El espíritu de Evaristo

La noche era también un tácito homenaje. Porque no se celebraba solo la trayectoria de un restaurante, sino la voluntad de un hombre: Evaristo García. Ese soñador que, como escribió Castroviejo, entendía que “el mar no se describe, se vive”, y que convirtió su vida en una defensa incansable de la excelencia marina.

Él fue quien enseñó a Madrid que las distancias podían vencerse con rigor, con barcos, con proveedores fieles y con esa fe atlántica del que sabe que el mar no admite chapuzas. Evaristo fue el patrón de una misión imposible: que las mejores mareas llegarán aquí intactas, orgullosas, sin maquillajes, sin disfraces.

Julio Camba dejó dicho: “Los peces más frescos del mundo deberían servirse todavía nadando”. Evaristo no llegó a tanto, porque ninguna pecera habría cabido en su ambición, pero logró la versión razonable del prodigio: que cada percebe, cada cigala, cada almeja pareciera pronunciada en gallego antes de tocar el plato.

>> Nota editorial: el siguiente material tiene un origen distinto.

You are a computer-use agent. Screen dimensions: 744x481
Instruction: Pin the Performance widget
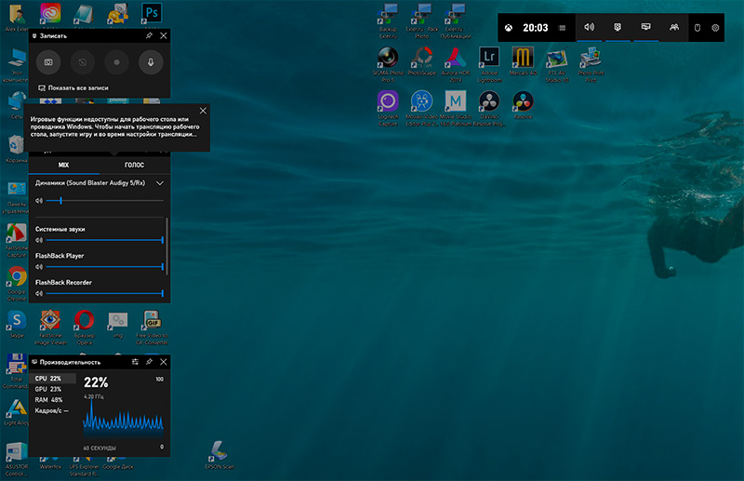coord(150,361)
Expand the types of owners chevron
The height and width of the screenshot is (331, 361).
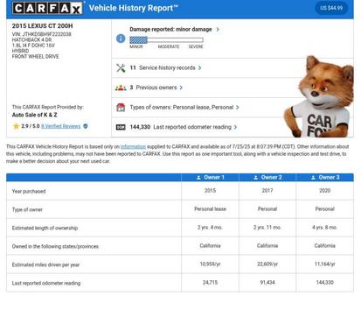[x=238, y=108]
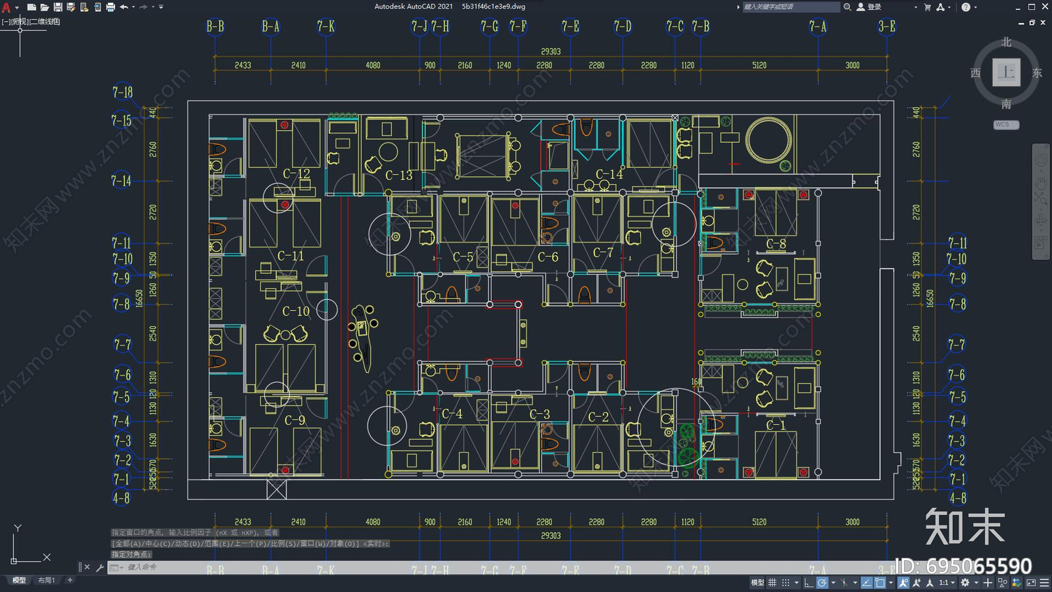The width and height of the screenshot is (1052, 592).
Task: Switch to the 布局1 layout tab
Action: [x=46, y=580]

Compañerismo, emoción y memoria

La cena no fue un acto solemne. Fue camaradería. Brindis. Risas bajas. Historias de barcos, lonjas, cocineros, mareas vivas y muertos queridos.

Porque también hubo emoción. La emoción de quienes quisimos recordar al hombre que convirtió la puerta del restaurante en un muelle, y la mesa en un altar. De quienes saben, como escribió Álvaro Cunqueiro en “Viaje por los puertos del Atlántico”, que “en la cocina del mar no manda el cocinero, manda el océano”.

Esa noche el océano mandaba. Callado. Presente. Orgulloso.

La vigencia de un templo marino

Cincuenta años después, El Pescador sigue defendiendo la misma idea que cuando abrió sus puertas: respeto absoluto por el producto, cero artificio, cocina honesta.

El pescado del día llegó como llega la vida en su versión más justa: sin ornamentos. Las filloas cerraron el rito como una caricia gallega, un recuerdo a abuelas y lumbres de adobe.

La esencia permanece. El oficio permanece. La mirada hacia el mar permanece.

Porque un restaurante así no cumple años. Cumple mareas. Cumple llegadas. Cumple memoria.

Y al final, mientras las últimas copas tintineaban con la solemnidad de lo inevitable, alguien murmuró una frase que resumía la cena: “El mar no está lejos: está en aquello que respetamos”. Y así se nos fue la velada: con sal en el pensamiento, gratitud en el pecho y la certeza de que algunos sueños ( como los de Evaristo) siguen vivos cada vez que un plato llega a la mesa sin más pretensión que la verdad.